• Provided records:
##############################
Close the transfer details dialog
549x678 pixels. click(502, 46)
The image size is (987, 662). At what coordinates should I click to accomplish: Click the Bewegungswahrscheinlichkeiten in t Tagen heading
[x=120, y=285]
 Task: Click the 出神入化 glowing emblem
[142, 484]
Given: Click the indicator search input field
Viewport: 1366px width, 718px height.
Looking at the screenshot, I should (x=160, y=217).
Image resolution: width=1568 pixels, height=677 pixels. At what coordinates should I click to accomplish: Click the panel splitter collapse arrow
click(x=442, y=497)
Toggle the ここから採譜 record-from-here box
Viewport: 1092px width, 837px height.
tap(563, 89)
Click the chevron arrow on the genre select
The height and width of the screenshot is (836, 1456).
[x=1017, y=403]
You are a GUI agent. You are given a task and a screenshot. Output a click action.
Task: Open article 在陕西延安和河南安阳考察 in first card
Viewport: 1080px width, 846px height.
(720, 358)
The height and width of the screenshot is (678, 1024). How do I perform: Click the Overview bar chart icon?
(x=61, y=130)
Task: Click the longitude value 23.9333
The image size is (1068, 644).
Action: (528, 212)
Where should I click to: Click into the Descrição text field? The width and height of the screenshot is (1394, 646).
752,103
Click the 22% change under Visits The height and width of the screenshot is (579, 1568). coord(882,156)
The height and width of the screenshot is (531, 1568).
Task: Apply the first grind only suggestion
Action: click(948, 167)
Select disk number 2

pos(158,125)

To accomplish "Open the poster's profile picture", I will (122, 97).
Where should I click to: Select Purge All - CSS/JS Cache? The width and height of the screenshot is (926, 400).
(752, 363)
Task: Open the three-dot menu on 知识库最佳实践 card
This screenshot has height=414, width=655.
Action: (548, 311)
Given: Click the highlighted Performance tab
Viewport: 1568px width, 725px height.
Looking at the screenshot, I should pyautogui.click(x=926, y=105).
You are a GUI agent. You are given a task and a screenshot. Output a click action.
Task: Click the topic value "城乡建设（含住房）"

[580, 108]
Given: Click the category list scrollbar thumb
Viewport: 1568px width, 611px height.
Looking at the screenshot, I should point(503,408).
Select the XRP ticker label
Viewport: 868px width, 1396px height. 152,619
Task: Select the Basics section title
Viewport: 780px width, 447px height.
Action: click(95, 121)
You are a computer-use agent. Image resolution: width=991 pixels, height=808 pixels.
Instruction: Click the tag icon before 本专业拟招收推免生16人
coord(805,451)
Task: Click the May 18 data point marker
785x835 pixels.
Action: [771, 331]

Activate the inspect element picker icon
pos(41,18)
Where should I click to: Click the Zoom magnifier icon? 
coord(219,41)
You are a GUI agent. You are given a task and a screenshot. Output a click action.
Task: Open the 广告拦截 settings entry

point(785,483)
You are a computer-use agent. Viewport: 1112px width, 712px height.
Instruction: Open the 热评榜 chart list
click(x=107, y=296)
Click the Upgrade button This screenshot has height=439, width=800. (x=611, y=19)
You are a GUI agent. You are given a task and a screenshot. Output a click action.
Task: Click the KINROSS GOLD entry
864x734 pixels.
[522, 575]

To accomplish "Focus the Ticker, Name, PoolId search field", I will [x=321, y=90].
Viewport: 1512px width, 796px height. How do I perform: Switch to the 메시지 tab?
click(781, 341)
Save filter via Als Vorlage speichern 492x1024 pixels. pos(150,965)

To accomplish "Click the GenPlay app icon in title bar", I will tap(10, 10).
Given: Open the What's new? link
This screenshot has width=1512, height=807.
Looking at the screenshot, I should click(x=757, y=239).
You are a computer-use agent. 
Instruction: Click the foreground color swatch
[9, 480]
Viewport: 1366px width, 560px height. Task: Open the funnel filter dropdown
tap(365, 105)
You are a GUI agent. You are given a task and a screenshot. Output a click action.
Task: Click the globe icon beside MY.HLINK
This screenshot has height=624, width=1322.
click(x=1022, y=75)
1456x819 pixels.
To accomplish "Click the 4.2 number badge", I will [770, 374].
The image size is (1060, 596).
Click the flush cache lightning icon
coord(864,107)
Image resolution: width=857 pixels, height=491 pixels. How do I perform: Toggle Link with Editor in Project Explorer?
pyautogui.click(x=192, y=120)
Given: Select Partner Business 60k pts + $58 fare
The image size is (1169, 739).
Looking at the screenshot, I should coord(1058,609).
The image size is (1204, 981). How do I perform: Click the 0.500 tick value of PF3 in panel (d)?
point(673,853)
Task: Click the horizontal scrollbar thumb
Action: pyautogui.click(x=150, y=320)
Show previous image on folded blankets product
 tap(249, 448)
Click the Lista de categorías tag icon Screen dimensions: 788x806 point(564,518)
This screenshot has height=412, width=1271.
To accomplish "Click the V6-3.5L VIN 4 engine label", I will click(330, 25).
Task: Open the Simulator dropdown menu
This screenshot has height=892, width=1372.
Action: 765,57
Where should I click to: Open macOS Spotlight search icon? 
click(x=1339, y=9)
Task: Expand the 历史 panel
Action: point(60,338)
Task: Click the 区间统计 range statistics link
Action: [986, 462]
##############################
Can you output the material starting with the line containing "Save filter via" and going on through the line containing "will tap(10, 10)." as a two-column CSV with columns named request and answer? Put one row per item and each value in a single quoted field, with line breaks replaced by spaces.

request,answer
"Save filter via Als Vorlage speichern 492x1024 pixels.","pos(150,965)"
"To accomplish ""Click the GenPlay app icon in title bar"",","I will tap(10, 10)."